INPUT DATA:
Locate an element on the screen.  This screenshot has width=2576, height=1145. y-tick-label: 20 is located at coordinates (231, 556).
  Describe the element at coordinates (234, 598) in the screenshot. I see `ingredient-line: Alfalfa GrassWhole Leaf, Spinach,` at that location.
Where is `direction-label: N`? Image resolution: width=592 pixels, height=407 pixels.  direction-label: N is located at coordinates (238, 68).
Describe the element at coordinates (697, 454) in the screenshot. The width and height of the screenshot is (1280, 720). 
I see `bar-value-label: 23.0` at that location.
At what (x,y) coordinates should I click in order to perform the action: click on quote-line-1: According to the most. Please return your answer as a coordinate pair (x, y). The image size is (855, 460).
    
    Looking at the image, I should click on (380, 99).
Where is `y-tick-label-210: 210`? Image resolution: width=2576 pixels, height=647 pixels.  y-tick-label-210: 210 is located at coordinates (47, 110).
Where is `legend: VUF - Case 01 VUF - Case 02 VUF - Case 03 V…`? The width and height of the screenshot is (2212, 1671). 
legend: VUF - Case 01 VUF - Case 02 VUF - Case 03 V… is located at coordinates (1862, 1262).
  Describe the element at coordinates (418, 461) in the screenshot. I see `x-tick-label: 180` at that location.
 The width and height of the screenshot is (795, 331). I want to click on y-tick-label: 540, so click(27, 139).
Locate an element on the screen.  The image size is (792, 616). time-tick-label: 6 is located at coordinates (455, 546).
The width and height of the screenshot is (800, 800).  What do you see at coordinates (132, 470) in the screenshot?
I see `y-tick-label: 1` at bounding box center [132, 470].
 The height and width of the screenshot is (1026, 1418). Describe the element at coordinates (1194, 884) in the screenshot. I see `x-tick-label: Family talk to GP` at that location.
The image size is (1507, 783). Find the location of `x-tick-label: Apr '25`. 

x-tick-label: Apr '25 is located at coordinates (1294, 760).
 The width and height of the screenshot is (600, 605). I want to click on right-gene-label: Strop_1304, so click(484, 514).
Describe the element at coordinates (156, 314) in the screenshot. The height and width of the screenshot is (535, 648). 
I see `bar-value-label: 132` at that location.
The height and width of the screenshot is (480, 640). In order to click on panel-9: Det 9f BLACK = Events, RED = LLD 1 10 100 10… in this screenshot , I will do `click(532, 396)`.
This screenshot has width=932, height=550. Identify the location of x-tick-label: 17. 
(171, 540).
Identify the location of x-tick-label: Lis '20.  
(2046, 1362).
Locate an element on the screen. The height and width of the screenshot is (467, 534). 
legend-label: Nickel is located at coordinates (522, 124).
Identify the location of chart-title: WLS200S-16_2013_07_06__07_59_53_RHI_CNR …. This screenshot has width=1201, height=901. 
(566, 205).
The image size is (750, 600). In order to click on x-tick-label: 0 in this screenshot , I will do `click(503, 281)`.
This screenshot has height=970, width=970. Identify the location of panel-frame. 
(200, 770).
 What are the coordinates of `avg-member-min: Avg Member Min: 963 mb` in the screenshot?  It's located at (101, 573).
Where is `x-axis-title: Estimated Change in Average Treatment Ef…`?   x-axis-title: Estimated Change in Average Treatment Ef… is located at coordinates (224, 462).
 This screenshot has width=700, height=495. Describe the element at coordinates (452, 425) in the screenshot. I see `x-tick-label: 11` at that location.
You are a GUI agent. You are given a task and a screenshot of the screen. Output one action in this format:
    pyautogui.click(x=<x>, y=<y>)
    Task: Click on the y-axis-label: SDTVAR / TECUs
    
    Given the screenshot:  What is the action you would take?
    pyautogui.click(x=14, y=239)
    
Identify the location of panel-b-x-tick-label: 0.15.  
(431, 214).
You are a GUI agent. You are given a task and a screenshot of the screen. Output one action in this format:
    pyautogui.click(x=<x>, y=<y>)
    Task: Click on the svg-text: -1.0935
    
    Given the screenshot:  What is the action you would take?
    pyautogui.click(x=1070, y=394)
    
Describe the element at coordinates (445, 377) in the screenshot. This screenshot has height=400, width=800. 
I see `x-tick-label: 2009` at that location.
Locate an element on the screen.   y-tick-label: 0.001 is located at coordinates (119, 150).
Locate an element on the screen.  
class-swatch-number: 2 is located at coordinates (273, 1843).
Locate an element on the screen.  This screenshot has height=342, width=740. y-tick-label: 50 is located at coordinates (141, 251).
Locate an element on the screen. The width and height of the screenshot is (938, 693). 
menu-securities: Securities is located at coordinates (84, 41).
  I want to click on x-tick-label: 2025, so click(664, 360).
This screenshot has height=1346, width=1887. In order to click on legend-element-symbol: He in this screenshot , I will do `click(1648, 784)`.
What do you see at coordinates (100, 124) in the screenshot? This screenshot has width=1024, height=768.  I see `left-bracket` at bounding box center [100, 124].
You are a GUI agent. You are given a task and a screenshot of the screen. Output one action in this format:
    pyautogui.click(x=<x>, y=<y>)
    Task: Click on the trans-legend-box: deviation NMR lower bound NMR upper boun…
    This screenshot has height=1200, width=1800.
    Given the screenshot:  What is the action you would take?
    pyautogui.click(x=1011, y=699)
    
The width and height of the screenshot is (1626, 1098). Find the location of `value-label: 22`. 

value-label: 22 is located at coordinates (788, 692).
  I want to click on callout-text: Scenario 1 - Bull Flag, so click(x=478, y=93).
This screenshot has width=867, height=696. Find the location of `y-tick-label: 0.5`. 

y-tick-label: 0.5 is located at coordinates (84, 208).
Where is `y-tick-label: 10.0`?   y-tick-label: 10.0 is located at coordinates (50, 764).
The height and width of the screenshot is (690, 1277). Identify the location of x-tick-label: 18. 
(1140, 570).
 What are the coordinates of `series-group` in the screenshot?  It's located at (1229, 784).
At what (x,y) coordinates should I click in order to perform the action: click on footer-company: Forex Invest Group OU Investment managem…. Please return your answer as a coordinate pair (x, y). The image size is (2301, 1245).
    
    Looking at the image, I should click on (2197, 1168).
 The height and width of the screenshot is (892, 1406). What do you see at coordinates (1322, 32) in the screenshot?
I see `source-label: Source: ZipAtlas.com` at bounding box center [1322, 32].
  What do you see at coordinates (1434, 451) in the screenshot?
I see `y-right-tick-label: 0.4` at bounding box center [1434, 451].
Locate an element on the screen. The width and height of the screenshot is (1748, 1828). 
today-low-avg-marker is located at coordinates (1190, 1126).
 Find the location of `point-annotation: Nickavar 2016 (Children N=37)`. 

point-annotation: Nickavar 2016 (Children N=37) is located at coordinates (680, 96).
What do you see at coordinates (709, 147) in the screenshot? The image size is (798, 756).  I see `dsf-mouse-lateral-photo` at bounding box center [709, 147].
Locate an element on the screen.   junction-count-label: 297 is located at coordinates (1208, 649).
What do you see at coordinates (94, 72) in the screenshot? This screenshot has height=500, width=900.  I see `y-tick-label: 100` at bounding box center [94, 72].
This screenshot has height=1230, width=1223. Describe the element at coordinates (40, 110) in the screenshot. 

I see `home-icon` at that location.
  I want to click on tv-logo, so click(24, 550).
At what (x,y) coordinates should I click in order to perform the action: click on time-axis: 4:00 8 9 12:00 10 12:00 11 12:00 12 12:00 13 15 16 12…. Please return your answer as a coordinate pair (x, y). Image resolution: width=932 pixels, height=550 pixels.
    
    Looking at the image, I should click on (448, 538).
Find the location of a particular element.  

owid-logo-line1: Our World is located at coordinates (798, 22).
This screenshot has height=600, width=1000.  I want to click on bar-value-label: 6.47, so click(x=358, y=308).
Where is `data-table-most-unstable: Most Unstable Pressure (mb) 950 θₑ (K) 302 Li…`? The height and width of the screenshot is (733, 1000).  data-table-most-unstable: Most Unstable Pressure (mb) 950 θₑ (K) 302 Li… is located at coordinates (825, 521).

WHAT NEEDS TO BE DONE:
Copy out the entries from the line containing "coordinates (119, 150)." through the line containing "I want to click on x-tick-label: 2025, so" without any changes.

ANSWER BOX:
Locate an element on the screen.   y-tick-label: 0.001 is located at coordinates (119, 150).
Locate an element on the screen.  
class-swatch-number: 2 is located at coordinates (273, 1843).
Locate an element on the screen.  This screenshot has height=342, width=740. y-tick-label: 50 is located at coordinates (141, 251).
Locate an element on the screen. The width and height of the screenshot is (938, 693). 
menu-securities: Securities is located at coordinates (84, 41).
  I want to click on x-tick-label: 2025, so click(664, 360).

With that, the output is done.